## Task description
Pull out each line of the data below that contains the string "tweet", treating uppercase and lowercase as different.

>> Begin The input

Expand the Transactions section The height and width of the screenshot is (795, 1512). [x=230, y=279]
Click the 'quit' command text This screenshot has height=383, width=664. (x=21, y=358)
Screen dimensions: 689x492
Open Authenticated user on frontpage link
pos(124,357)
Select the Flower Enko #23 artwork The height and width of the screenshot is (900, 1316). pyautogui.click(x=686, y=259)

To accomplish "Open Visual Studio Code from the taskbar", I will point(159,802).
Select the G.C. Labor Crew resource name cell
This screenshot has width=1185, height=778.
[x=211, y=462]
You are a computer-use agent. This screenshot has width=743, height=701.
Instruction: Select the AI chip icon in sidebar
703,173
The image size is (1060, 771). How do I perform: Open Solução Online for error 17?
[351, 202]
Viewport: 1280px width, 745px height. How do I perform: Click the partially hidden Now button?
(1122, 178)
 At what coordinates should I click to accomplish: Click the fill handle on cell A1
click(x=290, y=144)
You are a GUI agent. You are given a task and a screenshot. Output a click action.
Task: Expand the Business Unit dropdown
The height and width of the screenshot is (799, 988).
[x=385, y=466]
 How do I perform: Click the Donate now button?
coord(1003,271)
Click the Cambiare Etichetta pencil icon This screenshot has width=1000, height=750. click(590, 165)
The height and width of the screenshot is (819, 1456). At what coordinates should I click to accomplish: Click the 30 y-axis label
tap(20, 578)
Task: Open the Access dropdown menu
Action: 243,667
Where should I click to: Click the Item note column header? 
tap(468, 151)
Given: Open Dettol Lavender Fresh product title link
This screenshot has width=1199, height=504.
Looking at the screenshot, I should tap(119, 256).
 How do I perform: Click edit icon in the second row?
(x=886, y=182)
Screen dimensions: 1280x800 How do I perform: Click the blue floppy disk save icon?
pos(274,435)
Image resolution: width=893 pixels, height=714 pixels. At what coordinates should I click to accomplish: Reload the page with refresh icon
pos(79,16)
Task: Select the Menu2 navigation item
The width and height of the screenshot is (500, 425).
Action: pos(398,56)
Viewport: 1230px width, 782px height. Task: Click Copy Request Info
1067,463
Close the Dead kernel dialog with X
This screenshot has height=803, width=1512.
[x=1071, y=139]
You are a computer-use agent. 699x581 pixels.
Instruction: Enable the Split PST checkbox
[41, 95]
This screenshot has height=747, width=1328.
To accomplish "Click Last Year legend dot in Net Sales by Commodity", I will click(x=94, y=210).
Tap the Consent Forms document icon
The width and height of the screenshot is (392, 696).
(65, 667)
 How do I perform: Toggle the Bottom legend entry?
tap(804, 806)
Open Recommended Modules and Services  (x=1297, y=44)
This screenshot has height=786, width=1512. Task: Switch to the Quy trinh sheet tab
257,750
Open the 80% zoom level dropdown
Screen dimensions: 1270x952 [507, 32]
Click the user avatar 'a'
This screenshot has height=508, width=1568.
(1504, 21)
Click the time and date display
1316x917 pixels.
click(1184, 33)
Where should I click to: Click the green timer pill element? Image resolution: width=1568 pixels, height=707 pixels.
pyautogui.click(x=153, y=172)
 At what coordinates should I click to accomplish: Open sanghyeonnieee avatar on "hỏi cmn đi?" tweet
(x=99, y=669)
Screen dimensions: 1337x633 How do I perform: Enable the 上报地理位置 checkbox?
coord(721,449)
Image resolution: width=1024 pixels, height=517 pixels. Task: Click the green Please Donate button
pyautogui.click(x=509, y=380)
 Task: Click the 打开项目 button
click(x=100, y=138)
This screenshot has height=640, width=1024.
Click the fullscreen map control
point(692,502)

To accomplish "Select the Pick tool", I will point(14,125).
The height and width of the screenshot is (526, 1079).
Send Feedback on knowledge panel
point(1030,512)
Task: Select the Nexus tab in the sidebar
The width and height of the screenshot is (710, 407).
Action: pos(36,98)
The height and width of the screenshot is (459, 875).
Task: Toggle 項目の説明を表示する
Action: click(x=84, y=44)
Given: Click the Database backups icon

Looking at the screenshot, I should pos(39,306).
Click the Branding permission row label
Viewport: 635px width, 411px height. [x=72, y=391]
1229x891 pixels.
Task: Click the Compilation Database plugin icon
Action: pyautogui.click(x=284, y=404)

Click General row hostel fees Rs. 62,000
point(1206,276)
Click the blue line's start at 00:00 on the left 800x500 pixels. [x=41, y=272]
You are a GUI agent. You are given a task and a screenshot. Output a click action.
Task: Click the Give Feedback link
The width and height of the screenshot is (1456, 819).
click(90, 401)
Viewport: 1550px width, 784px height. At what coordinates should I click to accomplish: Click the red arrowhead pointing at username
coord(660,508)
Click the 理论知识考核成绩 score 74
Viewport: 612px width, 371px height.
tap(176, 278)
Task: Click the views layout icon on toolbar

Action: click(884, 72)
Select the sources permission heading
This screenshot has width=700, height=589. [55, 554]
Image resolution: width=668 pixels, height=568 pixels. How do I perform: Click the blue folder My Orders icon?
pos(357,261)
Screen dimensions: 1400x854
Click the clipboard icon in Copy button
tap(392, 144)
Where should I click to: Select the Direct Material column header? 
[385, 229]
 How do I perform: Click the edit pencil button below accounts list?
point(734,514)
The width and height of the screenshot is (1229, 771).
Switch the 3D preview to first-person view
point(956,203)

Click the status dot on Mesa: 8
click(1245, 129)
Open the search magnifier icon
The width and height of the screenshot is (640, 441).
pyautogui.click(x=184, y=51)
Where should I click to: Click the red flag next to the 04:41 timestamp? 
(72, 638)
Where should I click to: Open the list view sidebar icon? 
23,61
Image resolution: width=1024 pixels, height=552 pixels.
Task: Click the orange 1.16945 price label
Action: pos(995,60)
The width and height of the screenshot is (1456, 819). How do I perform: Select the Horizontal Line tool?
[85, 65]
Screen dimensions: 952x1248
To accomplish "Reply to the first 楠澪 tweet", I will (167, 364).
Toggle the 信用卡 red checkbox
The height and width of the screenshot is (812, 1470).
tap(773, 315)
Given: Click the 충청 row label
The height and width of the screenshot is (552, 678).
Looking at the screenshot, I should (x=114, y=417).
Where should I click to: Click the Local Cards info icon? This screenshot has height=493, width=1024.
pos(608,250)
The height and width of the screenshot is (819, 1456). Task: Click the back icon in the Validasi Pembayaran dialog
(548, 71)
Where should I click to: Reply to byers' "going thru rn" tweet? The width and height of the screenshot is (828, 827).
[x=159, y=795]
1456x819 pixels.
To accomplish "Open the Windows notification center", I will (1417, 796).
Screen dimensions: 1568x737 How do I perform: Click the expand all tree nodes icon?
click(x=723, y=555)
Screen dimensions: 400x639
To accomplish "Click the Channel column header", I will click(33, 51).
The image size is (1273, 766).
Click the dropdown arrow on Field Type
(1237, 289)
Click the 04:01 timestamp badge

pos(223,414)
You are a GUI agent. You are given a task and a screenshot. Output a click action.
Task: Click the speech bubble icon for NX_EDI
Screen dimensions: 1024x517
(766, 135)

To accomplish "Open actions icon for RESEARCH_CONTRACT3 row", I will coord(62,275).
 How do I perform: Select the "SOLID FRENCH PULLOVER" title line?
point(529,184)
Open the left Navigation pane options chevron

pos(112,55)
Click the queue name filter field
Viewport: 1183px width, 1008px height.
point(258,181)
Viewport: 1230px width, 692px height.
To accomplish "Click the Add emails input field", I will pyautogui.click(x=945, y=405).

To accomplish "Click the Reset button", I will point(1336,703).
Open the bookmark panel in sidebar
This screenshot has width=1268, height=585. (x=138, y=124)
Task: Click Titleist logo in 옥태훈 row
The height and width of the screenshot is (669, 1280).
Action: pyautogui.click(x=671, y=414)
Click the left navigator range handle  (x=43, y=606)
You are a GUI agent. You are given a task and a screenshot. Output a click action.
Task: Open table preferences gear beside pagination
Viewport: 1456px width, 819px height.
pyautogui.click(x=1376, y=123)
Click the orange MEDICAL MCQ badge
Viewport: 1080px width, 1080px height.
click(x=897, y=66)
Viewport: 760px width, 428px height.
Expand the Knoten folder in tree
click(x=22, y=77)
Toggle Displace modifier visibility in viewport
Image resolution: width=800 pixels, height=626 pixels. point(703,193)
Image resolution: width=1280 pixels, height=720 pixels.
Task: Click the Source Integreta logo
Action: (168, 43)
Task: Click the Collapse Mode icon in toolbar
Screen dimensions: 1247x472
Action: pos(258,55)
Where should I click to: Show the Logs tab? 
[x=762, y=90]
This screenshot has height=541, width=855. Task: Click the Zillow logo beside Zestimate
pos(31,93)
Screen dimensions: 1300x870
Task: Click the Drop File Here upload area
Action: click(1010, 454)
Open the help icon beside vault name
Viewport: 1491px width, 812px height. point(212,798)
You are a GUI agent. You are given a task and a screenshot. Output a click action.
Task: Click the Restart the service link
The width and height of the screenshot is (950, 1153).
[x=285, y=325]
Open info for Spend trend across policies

>> End The input

## Response
 At what coordinates should I click to accomplish: Open sanghyeonnieee avatar on "hỏi cmn đi?" tweet
To accomplish "Reply to the first 楠澪 tweet", I will (167, 364).
Where should I click to: Reply to byers' "going thru rn" tweet? The width and height of the screenshot is (828, 827).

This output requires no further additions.